The task =>
Each line from the one that includes "[Открыть магазин с" to the last line of the data below should be set down exactly; no other lines are wanted.

── Record set ──

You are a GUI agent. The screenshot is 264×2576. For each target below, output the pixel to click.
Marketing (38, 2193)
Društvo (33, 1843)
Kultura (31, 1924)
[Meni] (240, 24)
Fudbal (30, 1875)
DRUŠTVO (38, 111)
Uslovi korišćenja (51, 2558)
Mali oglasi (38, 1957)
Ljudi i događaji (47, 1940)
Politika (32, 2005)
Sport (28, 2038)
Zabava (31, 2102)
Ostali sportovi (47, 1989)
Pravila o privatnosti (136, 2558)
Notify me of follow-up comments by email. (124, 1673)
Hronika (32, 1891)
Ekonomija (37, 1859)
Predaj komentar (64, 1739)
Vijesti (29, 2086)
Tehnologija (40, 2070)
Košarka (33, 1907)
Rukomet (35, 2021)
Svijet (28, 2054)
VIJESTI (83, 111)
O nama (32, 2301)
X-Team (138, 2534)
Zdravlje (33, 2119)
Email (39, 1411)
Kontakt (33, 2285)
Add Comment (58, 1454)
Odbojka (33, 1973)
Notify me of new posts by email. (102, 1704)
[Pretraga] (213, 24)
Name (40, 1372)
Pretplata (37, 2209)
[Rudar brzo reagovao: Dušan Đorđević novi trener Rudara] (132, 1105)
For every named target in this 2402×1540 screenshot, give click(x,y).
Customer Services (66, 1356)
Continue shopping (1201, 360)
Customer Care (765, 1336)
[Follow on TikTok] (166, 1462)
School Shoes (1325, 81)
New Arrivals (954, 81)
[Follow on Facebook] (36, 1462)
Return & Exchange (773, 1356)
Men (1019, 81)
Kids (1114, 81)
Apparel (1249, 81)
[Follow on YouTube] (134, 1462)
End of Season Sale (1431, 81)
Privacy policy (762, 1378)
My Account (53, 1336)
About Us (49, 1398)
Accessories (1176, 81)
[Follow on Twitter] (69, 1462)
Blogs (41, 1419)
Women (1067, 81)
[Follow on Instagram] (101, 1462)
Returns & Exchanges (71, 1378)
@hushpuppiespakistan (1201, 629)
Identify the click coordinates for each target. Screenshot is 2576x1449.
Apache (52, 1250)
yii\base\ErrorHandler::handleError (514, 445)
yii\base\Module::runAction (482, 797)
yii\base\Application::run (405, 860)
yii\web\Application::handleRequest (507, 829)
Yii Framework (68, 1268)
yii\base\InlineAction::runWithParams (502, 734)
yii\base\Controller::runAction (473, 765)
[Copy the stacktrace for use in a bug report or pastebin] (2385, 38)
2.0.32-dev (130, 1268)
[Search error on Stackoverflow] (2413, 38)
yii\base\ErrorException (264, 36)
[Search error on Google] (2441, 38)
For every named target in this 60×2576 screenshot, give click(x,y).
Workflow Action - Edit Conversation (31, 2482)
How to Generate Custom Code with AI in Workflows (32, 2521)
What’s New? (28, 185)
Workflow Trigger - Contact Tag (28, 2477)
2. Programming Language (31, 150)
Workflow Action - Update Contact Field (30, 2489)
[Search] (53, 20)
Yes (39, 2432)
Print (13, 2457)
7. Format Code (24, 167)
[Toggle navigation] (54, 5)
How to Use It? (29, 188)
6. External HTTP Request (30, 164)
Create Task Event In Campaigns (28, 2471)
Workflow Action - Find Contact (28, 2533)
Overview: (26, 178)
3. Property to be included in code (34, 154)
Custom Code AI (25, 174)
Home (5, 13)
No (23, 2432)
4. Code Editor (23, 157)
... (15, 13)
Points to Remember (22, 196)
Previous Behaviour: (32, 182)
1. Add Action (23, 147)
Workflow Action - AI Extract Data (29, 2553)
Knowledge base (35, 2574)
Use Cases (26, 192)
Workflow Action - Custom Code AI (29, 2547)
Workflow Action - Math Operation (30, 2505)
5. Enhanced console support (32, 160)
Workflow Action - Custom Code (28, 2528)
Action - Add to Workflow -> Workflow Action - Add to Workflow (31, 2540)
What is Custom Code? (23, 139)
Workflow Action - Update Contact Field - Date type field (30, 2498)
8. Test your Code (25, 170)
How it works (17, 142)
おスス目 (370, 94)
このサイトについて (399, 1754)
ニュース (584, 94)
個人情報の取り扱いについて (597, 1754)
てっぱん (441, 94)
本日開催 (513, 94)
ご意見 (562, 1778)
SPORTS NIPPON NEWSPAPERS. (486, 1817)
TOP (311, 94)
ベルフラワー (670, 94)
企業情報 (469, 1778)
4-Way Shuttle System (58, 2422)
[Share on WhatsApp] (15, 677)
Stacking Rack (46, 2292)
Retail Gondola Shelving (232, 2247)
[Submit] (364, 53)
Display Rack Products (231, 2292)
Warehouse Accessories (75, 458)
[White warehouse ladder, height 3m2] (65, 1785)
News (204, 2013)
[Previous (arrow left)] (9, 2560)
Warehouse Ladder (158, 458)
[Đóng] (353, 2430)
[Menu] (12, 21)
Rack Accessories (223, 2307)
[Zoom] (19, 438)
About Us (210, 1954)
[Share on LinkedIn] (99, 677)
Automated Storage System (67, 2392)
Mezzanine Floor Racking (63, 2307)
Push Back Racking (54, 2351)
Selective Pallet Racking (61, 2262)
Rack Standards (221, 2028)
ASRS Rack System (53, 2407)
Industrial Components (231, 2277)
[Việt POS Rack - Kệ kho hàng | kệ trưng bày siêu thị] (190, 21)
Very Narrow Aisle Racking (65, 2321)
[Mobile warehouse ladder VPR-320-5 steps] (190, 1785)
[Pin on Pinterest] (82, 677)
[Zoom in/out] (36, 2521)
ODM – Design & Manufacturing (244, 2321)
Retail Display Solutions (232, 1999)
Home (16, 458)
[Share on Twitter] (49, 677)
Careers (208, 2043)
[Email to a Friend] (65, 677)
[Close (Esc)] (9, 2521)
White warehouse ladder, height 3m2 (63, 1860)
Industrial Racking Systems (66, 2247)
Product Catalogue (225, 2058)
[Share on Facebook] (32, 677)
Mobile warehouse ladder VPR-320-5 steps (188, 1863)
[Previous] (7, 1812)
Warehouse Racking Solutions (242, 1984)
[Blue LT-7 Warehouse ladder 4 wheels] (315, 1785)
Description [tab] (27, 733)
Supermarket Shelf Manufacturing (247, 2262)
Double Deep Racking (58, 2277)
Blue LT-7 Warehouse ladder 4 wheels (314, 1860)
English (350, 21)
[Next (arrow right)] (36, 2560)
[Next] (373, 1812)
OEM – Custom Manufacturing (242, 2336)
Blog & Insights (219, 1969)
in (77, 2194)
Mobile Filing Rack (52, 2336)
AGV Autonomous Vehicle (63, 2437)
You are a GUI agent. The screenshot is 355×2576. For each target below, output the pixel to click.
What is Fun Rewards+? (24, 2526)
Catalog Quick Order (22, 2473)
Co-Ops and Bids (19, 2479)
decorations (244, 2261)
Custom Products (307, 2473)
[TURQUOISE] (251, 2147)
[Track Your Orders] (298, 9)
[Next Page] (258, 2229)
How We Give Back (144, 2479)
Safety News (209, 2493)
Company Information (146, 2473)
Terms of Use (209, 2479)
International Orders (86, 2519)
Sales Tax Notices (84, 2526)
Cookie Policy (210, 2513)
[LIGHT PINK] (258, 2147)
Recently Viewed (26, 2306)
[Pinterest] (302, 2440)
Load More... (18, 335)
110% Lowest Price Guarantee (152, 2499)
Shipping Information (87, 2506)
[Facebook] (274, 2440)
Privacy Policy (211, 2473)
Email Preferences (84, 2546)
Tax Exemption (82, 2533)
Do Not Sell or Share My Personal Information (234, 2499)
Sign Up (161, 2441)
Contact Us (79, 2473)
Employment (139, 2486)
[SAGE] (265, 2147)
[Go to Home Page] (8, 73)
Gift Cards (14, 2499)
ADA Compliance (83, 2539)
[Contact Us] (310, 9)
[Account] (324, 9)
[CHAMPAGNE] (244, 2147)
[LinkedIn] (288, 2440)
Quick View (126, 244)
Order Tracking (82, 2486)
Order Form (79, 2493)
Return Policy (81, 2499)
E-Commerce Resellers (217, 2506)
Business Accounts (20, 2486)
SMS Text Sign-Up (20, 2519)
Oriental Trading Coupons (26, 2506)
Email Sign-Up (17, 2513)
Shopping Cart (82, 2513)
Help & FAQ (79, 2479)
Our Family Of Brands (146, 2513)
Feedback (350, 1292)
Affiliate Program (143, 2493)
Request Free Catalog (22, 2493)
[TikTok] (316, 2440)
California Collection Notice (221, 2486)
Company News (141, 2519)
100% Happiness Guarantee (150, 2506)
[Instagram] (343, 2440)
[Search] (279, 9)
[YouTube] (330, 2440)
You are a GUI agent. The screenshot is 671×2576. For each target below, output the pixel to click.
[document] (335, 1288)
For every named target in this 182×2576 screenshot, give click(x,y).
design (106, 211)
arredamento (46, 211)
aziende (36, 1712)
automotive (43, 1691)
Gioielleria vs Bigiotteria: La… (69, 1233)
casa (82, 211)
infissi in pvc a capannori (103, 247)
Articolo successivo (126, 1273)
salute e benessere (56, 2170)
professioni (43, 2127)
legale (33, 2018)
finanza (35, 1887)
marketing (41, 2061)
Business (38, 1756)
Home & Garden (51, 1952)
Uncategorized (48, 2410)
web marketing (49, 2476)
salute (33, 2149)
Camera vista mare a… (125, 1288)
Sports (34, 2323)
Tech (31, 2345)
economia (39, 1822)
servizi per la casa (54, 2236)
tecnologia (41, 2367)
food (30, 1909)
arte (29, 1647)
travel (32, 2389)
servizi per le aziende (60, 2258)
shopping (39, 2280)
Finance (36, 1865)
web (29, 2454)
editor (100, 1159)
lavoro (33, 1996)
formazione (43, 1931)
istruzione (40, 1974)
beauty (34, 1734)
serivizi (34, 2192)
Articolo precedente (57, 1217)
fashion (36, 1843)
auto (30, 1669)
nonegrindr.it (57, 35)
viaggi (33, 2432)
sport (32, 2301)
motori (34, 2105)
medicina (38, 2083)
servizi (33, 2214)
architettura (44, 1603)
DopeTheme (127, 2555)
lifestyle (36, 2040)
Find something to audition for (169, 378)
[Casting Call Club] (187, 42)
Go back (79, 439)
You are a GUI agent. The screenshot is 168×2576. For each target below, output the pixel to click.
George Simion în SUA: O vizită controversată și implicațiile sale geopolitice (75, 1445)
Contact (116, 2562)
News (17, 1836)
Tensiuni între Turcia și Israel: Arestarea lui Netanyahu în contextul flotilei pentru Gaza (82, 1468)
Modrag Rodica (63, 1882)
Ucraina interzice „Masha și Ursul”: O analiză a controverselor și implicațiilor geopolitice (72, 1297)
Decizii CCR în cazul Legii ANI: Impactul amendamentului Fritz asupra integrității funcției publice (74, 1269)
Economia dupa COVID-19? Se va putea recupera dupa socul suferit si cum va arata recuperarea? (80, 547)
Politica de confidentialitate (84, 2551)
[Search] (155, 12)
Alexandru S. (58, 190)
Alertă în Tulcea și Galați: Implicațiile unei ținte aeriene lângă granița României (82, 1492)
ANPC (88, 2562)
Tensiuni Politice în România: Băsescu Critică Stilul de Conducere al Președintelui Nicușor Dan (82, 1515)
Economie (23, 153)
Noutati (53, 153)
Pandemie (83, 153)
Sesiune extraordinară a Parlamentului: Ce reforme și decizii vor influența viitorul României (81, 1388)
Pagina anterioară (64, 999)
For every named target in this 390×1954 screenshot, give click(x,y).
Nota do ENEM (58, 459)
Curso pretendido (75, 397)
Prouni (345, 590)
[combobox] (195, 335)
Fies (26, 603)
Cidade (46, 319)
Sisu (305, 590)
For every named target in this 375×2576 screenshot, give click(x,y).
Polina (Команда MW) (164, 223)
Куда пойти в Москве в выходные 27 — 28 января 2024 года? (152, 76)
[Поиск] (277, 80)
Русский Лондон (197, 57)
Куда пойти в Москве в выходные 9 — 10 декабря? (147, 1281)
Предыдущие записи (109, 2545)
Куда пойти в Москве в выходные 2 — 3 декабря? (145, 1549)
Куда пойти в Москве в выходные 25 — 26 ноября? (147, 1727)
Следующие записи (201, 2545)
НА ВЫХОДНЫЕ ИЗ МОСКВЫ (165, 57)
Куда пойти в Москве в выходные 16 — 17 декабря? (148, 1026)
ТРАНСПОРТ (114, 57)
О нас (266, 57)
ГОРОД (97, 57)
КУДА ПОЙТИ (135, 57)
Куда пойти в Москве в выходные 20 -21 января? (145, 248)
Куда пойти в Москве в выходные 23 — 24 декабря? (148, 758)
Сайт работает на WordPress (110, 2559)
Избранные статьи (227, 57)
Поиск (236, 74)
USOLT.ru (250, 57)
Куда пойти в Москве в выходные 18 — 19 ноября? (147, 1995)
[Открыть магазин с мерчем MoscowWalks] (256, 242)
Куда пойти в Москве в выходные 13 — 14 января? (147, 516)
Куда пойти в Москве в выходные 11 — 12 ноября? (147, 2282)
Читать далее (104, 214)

───

Problem solution =>
[Открыть магазин с мерчем MoscowWalks] (256, 242)
Куда пойти в Москве в выходные 13 — 14 января? (147, 516)
Куда пойти в Москве в выходные 11 — 12 ноября? (147, 2282)
Читать далее (104, 214)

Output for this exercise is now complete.